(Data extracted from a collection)
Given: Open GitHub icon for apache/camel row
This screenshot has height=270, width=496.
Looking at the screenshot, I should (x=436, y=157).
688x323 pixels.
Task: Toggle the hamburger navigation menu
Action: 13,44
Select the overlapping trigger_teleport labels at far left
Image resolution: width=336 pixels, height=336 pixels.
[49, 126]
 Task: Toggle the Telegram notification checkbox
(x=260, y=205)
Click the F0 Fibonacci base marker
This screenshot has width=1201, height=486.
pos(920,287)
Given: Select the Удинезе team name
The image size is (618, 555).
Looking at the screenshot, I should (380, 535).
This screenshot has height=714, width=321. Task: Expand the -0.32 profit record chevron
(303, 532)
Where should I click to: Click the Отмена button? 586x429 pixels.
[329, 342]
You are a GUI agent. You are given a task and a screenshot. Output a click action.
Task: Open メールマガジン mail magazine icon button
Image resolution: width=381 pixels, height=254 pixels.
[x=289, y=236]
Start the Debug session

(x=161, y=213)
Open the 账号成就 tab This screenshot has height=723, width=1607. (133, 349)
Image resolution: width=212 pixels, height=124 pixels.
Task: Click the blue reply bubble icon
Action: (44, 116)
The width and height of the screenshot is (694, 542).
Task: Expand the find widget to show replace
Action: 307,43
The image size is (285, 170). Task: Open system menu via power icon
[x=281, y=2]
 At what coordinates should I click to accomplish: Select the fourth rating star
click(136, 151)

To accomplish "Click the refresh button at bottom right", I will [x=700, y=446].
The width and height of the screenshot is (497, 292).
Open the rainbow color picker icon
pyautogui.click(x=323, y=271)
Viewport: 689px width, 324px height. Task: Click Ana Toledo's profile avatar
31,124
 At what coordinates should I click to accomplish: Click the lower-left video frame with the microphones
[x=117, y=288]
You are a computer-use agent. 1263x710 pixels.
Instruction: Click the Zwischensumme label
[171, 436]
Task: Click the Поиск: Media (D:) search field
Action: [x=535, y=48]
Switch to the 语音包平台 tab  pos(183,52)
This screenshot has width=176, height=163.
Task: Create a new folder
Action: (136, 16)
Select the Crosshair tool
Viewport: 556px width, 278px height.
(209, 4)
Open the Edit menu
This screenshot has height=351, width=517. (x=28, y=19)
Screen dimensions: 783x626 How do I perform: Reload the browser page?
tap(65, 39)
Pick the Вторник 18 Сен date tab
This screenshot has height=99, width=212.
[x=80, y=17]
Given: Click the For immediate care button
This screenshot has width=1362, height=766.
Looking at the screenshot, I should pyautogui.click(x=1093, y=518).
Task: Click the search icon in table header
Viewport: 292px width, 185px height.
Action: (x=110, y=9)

== Instructions to follow ==
Each line of the data that holds the word "agent" should be copied.

== Problem solution ==
You are a GUI agent. You are given a task and a screenshot. Output a click action.
You are a computer-use agent. 1263x710 pixels.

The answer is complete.